──────── DATA RECORDS
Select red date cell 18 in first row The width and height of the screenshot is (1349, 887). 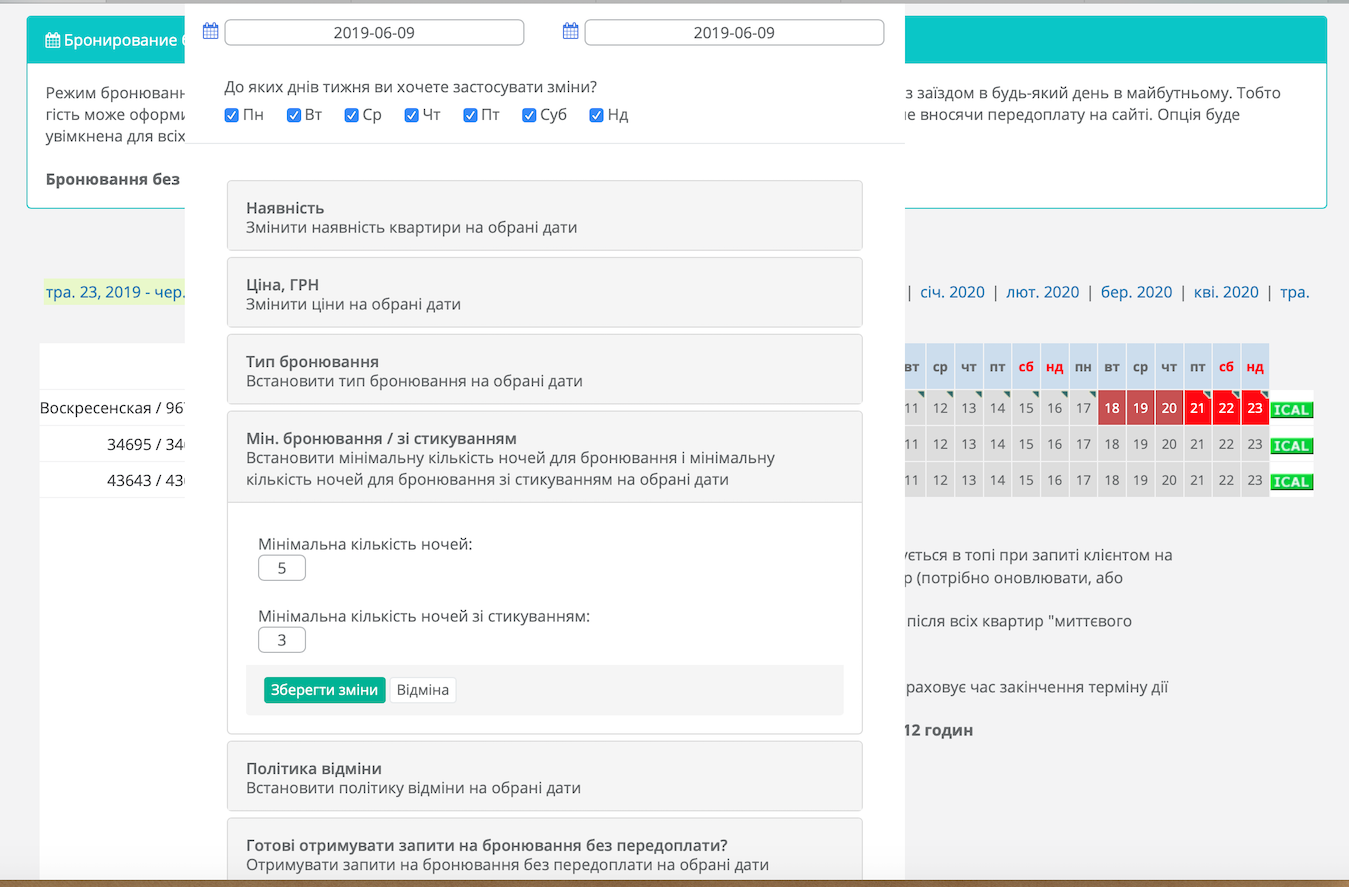[1112, 408]
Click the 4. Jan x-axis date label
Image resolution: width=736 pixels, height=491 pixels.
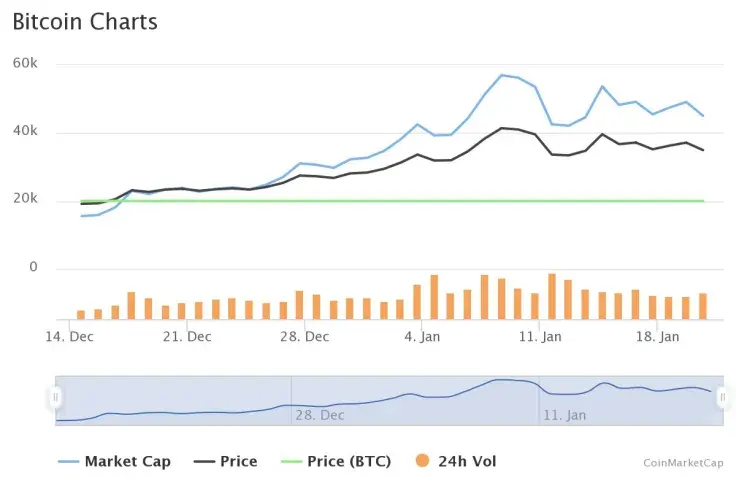[x=422, y=337]
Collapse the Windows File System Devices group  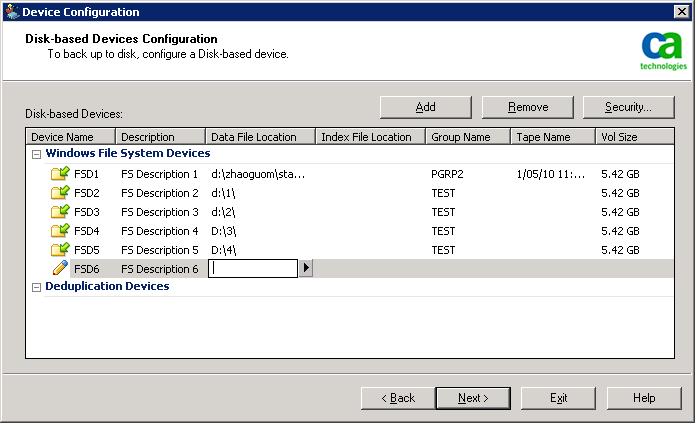coord(37,154)
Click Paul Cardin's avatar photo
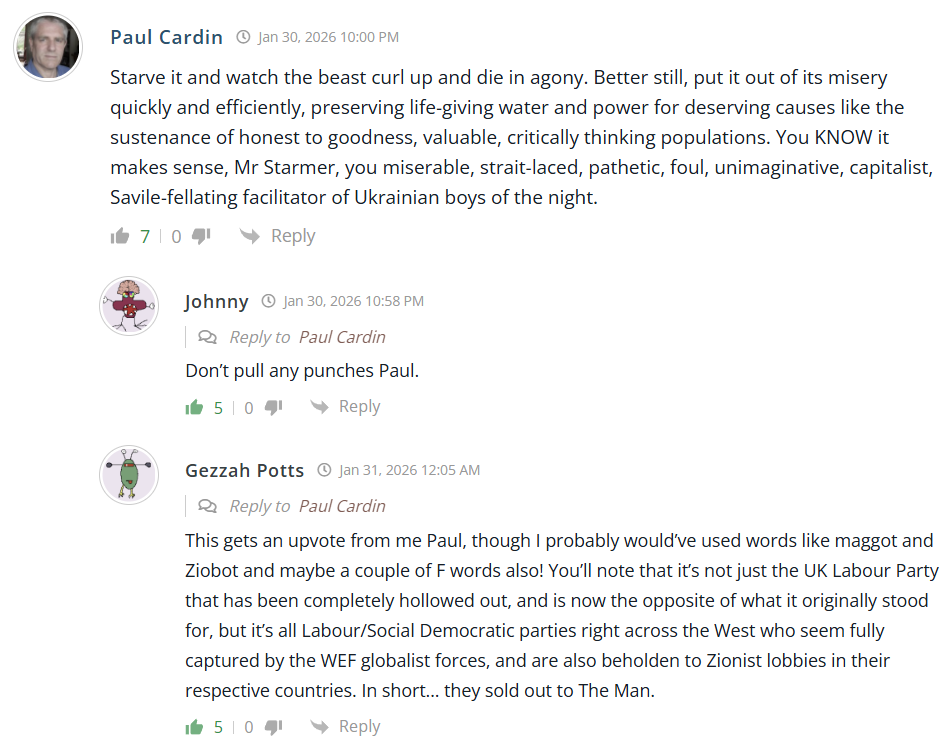Image resolution: width=946 pixels, height=748 pixels. point(48,47)
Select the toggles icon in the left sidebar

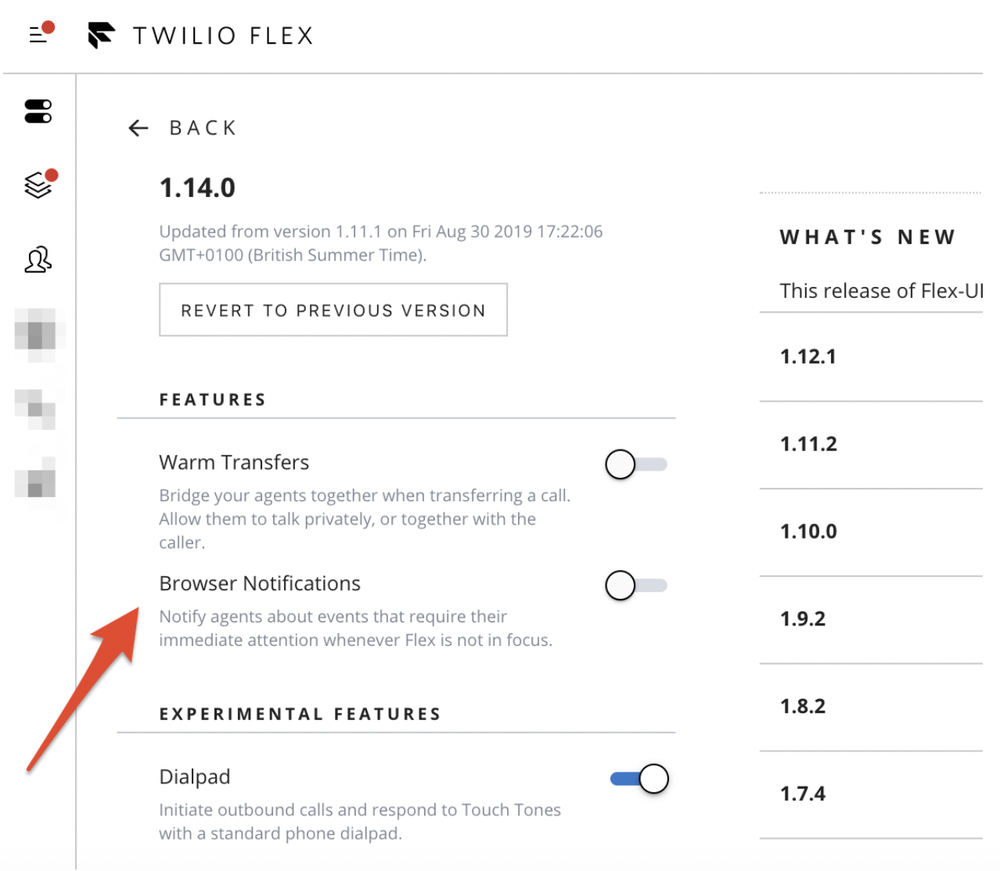pyautogui.click(x=37, y=111)
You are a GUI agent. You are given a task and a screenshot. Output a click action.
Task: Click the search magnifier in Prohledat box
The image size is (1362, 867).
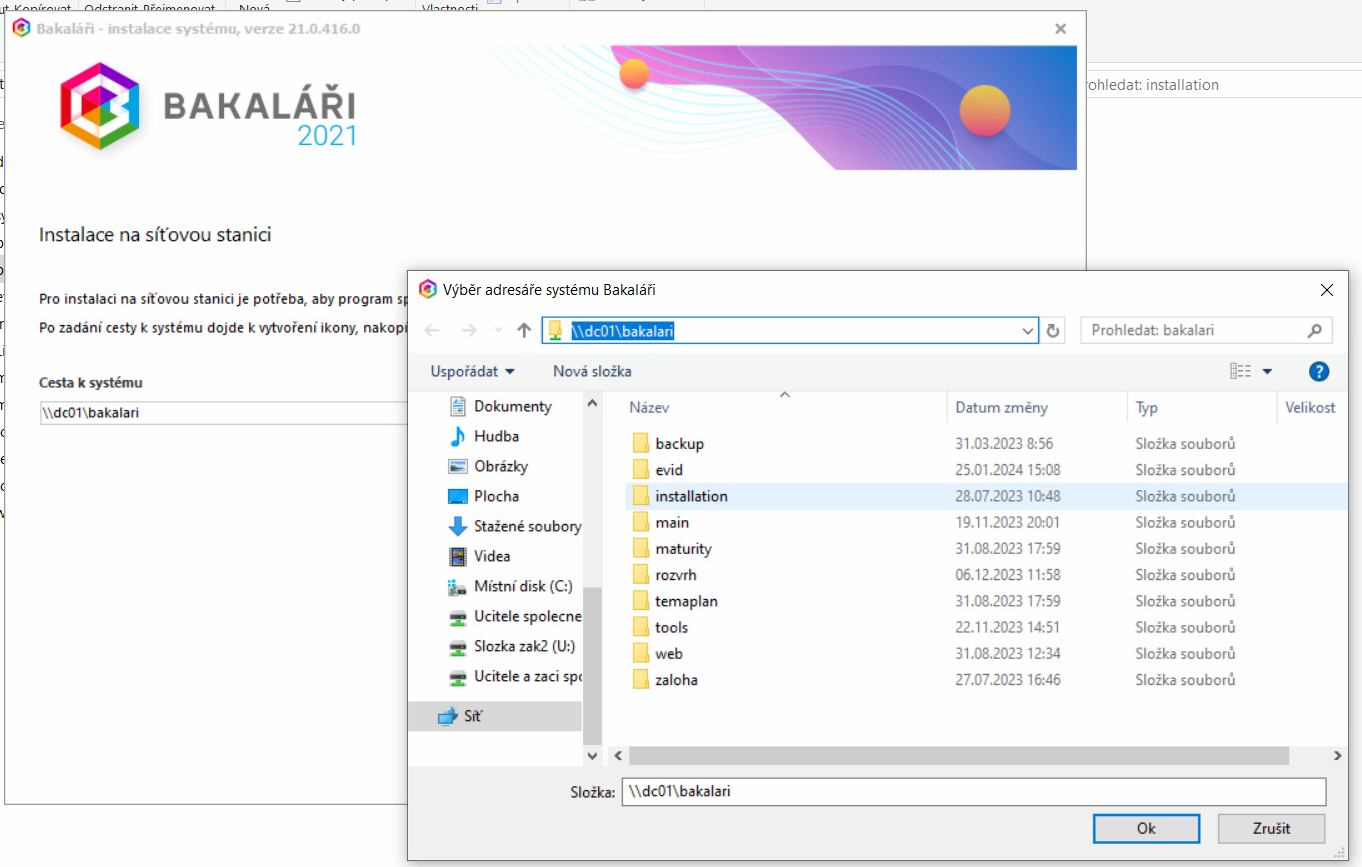coord(1315,330)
────────────────
DESCRIPTION OF THE TASK
Reproduce nothing but the lines running from the line with "Click Paul Cardin's avatar photo" through the end of the records, keeping both end lines and dropping the pictures.

FINAL ANSWER
Click Paul Cardin's avatar photo
Image resolution: width=946 pixels, height=748 pixels. point(48,47)
Select the toggles icon in the left sidebar

pyautogui.click(x=37, y=111)
You are a GUI agent. You are given a task and a screenshot. Output a click action.
Task: Click the search magnifier in Prohledat box
The image size is (1362, 867).
coord(1315,330)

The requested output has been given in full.